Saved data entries
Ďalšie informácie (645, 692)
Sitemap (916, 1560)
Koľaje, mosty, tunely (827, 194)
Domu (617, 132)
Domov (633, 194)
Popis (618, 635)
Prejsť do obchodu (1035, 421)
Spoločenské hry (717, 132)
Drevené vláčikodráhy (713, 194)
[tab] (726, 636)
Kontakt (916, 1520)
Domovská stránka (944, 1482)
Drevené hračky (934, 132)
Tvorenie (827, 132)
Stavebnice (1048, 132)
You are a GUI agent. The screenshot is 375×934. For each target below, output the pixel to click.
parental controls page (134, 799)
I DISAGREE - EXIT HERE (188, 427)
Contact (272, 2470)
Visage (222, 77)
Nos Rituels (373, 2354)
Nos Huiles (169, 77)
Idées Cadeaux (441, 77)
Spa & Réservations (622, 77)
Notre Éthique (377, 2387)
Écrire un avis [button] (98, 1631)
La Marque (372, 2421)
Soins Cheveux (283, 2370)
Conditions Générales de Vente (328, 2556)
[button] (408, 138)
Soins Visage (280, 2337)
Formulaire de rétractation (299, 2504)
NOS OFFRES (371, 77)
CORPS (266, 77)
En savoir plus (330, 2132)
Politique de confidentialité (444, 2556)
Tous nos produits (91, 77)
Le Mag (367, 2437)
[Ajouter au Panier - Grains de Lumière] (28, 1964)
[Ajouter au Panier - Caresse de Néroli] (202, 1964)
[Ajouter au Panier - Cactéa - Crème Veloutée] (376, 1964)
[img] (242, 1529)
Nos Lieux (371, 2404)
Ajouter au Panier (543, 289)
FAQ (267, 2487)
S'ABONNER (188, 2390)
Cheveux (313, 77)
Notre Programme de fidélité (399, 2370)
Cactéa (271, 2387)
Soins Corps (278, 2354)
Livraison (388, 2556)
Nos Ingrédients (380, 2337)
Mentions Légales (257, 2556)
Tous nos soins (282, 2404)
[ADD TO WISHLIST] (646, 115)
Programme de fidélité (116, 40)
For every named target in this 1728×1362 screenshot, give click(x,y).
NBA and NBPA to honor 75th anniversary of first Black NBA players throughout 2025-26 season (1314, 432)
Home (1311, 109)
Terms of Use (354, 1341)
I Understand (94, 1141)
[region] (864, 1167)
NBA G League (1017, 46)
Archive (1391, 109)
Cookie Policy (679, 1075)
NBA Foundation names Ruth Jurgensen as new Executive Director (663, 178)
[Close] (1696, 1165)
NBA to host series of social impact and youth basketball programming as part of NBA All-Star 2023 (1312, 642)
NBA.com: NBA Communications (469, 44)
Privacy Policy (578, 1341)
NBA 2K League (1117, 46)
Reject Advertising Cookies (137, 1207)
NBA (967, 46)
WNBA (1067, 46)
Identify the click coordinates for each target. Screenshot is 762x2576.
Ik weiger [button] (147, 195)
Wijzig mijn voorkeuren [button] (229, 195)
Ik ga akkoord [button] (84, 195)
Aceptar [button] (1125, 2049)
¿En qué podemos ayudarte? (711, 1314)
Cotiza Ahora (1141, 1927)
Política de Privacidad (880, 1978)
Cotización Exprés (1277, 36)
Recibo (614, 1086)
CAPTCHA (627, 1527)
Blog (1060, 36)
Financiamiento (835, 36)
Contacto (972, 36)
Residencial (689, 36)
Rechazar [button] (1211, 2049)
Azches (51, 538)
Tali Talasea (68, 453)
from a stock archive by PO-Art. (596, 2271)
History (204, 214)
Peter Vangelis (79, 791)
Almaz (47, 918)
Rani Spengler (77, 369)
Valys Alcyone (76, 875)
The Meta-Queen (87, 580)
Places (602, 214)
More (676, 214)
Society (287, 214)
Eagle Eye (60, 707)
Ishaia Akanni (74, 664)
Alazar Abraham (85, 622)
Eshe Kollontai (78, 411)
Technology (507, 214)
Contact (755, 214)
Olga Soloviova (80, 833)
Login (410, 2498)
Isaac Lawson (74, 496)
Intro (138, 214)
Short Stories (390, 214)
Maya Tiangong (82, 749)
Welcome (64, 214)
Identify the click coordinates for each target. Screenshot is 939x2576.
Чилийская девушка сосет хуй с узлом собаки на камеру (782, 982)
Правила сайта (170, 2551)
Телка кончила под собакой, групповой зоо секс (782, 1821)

# Exercise aim
Only the lines above from the line with "parental controls page (134, 799)" to the line with "Soins Visage (280, 2337)", those two lines included, should be reproduced exactly.

# The answer
parental controls page (134, 799)
I DISAGREE - EXIT HERE (188, 427)
Contact (272, 2470)
Visage (222, 77)
Nos Rituels (373, 2354)
Nos Huiles (169, 77)
Idées Cadeaux (441, 77)
Spa & Réservations (622, 77)
Notre Éthique (377, 2387)
Écrire un avis [button] (98, 1631)
La Marque (372, 2421)
Soins Cheveux (283, 2370)
Conditions Générales de Vente (328, 2556)
[button] (408, 138)
Soins Visage (280, 2337)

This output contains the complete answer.